Minority Interest in Ulead
InterVideo has included the financial results of Ulead in the consolidated financial statements beginning April 20, 2005, the date the Company acquired a majority interest in Ulead. On December 28, 2006, InterVideo acquired the remaining interest in its subsidiary Ulead and the minority interest has been eliminated from the unaudited pro forma condensed consolidated balance sheet and statement of income to give effect to this acquisition.
b) Financing of the Acquisition
The unaudited pro forma condensed financial statements give effect to the use of Corel cash reserves of $19.1 million, the use of InterVideo cash reserves of $18.6 million and the use of InterVideo short term investments of $52.9 million, usage of the Corel operating line of credit for $38.0 million and debt financing from Corel entering into an amendment to its existing credit agreement to increase its term borrowing by $70.0 million to effect the acquisition.
Under the terms of our credit facility agreement our outstanding debt under the term loan and the operating line of credit bears interest at a rate of Adjusted LIBOR plus 4.00%, effective December 2006. The additional annual interest expense, based on the LIBOR on the acquisition date of December 12, 2006, the additional term loan of $70.0 million, and the use of our line of credit of $38.0 million, is $10.0 million. This has been added as an adjustment to the unaudited pro forma condensed consolidated balance sheet.

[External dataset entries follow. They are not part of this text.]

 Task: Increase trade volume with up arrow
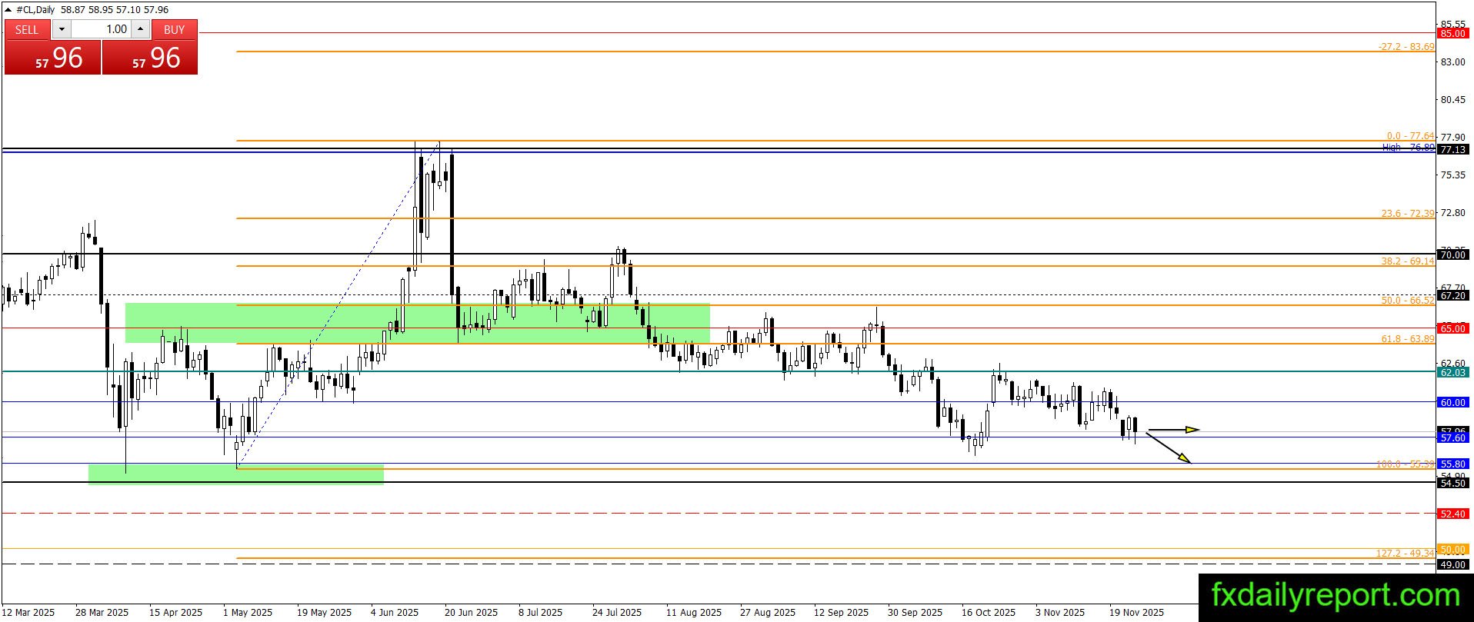coord(140,29)

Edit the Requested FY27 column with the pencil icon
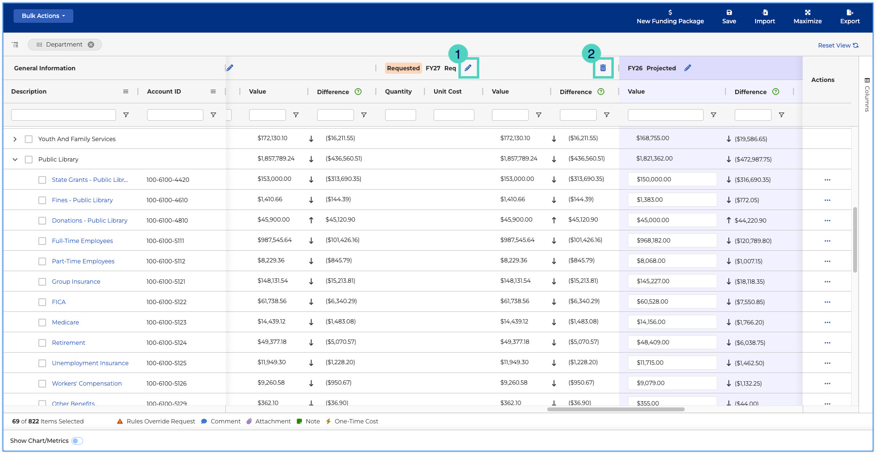(x=468, y=68)
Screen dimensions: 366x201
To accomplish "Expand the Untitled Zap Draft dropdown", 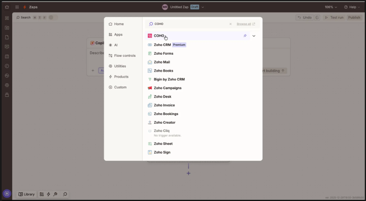I will tap(202, 7).
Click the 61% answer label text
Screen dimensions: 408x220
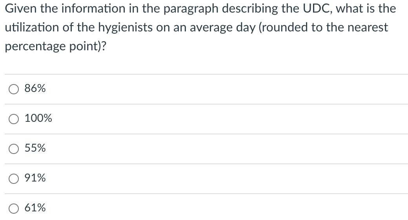click(x=35, y=208)
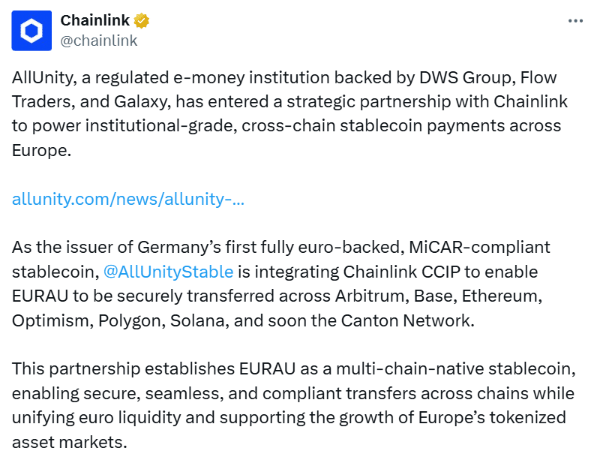Image resolution: width=597 pixels, height=460 pixels.
Task: Click the Chainlink hexagon profile avatar
Action: [x=32, y=30]
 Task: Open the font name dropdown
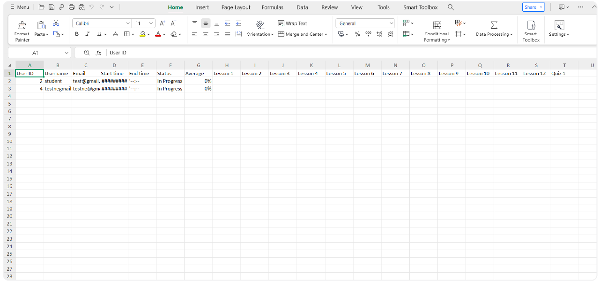[128, 23]
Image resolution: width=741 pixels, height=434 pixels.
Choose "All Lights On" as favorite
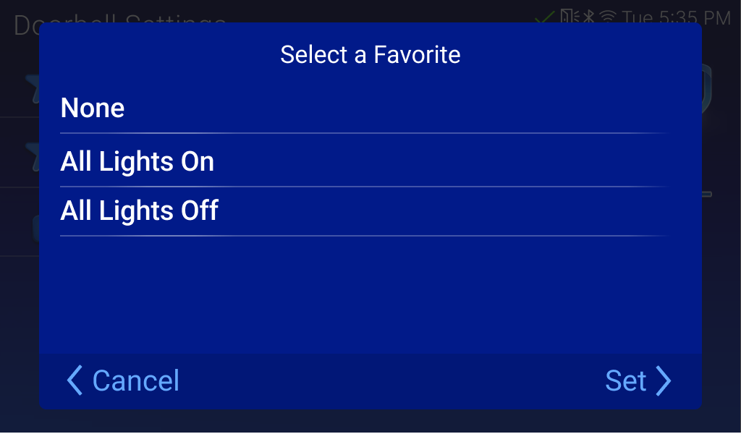(x=137, y=161)
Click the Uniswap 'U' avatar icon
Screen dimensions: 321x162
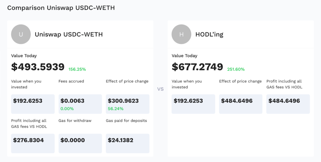pyautogui.click(x=21, y=34)
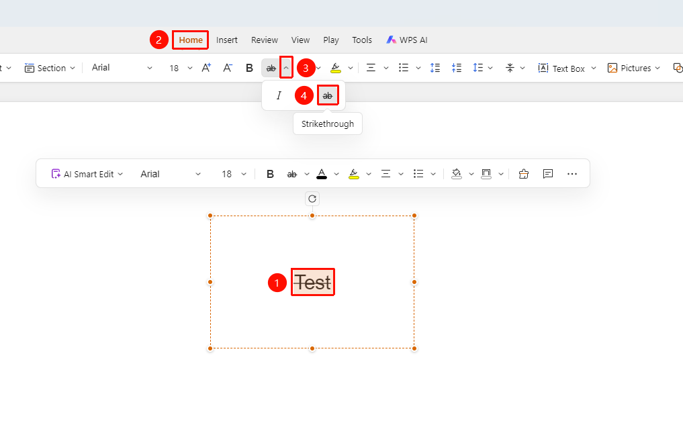Click the Text Box button
The height and width of the screenshot is (425, 683).
click(562, 68)
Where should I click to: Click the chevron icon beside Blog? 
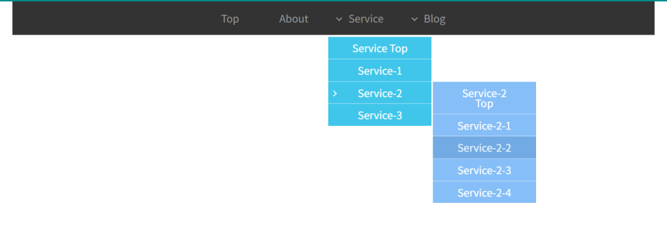[414, 19]
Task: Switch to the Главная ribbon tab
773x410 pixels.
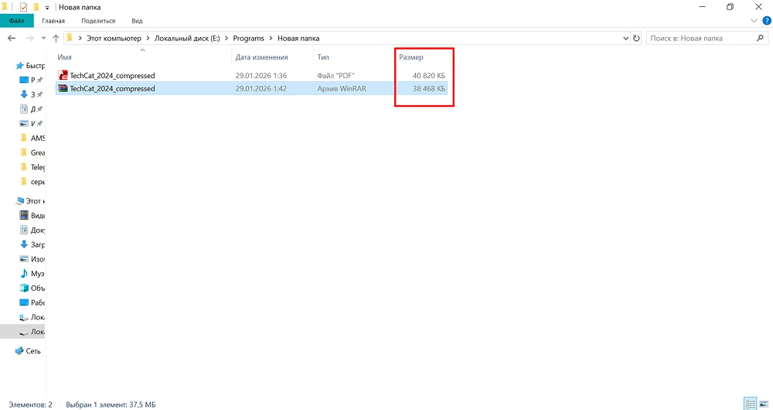Action: (x=53, y=21)
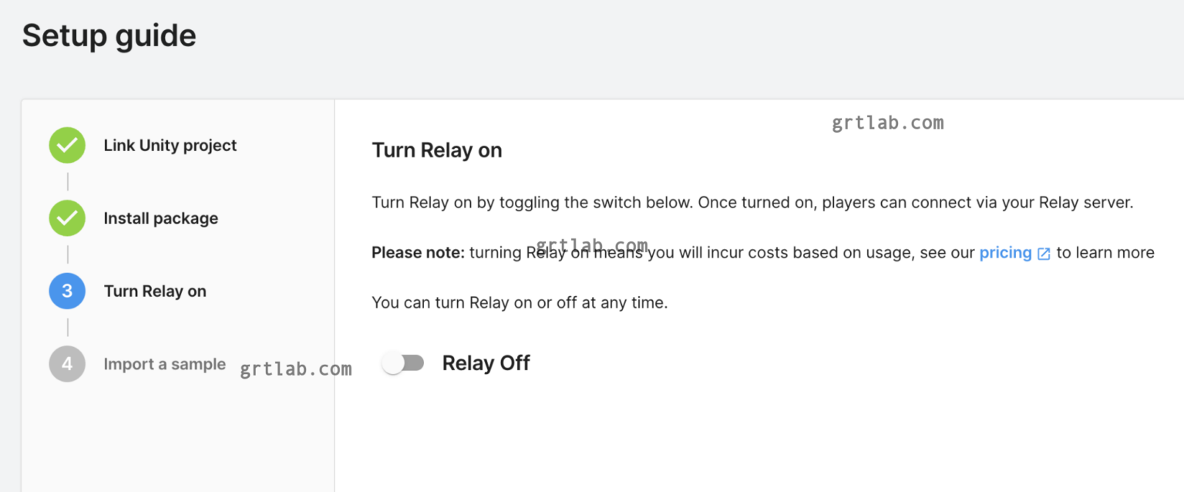
Task: Enable Relay using the switch
Action: 403,362
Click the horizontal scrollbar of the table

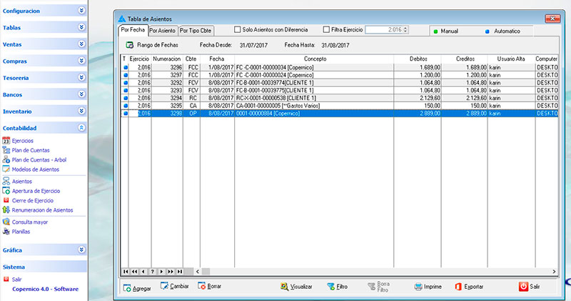pyautogui.click(x=357, y=272)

Estimated deferred financing charges in the amount of $1.7 million for arrangement fees, amendment fees, and other professional consulting services have been incurred in relation to the additional financing received above. An adjustment has been made to record these charges as an asset on the unaudited pro forma condensed consolidated balance sheet. An adjustment for an accrued liability for $1.7 million has also been recorded. Estimated amortization on these financing charges of $305,000, based on the effective interest method, is recorded as an adjustment on the unaudited pro forma condensed consolidated statement of operations.
c) Pro Forma Net Income (loss) per Share
The pro forma basic and diluted net income (loss) per share is calculated based on the weighted average number of Corel common shares outstanding during the year ended November 30, 2006. The impact of the exercise of outstanding options would be anti-dilutive to the pro forma loss per share.